Obama staunchly defended his push for a strike, evoking the death of children from exposure to chemical weapons.
“The moral thing to do is not to stand by and do nothing,” Obama said. “I do have to ask people if in fact you’re outraged by the slaughter of innocent people, what are you doing about it?”
Though Obama has chosen to act before a UN investigation is completed, he said U.S. intelligence shows there’s no doubt that chemical weapons were used by the regime.
“Keep in mind I’m somebody who opposed the war in Iraq, and I’m not interested in repeating mistakes about basing decisions on faulty intelligence," Obama said.
The press conference came hours after Russian President Vladimir Putin in an interview with the Associated Press warned the U.S. against military strikes in Syria, saying without the sanction of the United Nations any assault would be “inadmissible and can only be interpreted as an aggression."

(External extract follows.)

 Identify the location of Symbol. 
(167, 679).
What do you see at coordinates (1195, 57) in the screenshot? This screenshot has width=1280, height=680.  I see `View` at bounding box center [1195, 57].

Putin said the Russian government has provided some components of the S-300 air defense missile system to Syria but has suspended shipments “for now.” He suggested that Russia may sell the potent missile systems elsewhere if Western nations attack Syria without U.N. Security Council backing.
Russia has routinely vetoed sanctions against Syria in the United Nations, but Putin didn’t rule out supporting a UN resolution to support military strikes if it’s proven that the Syrian regime used chemical weapons.
He made clear his threshold for such support is high, calling it "absolutely absurd” that the government would use chemical weapons at a time when it was closing in on the rebels.
In the interview, Putin insisted he and Obama could have constructive talks -- even though he said he was disappointed Obama cancelled a meeting with him in Moscow.
A White House official said that although there was no plan for a formal meeting with Putin at the summit in St. Petersburg, the White House “would expect the two presidents to have an opportunity to speak on the margins of the various meetings of the G-20.”
Obama will hold formal bilateral meetings with President Xi of China, Prime Minister Abe of Japan and President Francois Hollande of France.
Putin downplayed his frosty relationship Obama, which Russia analysts have said is among the worst in US-Russian and US-Soviet leader relationships.
"President Obama hasn’t been elected by the American people in order to be pleasant to Russia," Putin told the AP. "And your humble servant hasn’t been elected by the people of Russia to be pleasant to someone either."
"We work, we argue about some issues. We are human. Sometimes one of us gets vexed. But I would like to repeat once again that global mutual interests form a good basis for finding a joint solution to our problems," Putin said.
In a sign the U.S. surveillance program continues to be a source of concern even among U.S. allies, the first question Obama got from a Swedish reporter at the press conference was about the NSA program.
He insisted the U.S. is not “snooping at people’s emails and or listening to their phone calls.”
The program’s focus, he said, is on counterterrorism and cyber security.